**THE TASK:**
Starting at the first line of the listing below and ending at the line with "Task: Click the blue", copy each line exactly.

**EXERCISE INPUT:**
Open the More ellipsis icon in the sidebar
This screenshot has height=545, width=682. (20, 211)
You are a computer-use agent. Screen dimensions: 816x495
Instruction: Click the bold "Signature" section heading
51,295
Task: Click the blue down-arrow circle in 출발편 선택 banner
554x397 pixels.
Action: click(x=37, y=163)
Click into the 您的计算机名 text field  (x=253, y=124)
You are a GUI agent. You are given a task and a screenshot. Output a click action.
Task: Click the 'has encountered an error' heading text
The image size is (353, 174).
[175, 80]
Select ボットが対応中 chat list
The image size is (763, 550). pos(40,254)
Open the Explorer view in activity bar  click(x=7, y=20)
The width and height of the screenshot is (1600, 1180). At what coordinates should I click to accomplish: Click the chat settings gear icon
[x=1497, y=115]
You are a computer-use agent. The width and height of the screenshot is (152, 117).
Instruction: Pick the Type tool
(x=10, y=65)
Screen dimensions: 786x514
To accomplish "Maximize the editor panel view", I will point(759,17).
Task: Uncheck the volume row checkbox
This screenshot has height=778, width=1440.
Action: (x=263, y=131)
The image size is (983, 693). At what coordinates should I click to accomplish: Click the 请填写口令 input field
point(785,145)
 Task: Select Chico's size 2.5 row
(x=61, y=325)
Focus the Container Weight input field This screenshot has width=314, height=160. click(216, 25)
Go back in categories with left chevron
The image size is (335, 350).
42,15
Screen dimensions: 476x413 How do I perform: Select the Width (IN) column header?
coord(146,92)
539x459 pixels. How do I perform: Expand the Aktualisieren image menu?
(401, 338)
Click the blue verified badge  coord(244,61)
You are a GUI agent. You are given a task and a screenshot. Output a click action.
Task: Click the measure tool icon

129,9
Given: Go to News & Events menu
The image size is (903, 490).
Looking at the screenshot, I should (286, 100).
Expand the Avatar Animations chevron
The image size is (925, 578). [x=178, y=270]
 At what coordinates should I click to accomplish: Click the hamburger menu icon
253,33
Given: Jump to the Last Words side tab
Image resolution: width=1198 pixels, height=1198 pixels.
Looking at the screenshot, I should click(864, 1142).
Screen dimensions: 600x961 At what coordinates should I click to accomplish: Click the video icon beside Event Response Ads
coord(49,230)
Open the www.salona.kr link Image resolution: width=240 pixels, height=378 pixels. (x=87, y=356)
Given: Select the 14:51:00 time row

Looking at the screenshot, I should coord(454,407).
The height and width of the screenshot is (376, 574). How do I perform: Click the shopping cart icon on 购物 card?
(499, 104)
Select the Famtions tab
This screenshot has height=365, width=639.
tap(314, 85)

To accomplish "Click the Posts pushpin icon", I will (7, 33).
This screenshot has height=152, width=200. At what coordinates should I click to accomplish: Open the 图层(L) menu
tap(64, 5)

**ANSWER TO THIS TASK:**
Open the More ellipsis icon in the sidebar
This screenshot has height=545, width=682. (20, 211)
You are a computer-use agent. Screen dimensions: 816x495
Instruction: Click the bold "Signature" section heading
51,295
Task: Click the blue down-arrow circle in 출발편 선택 banner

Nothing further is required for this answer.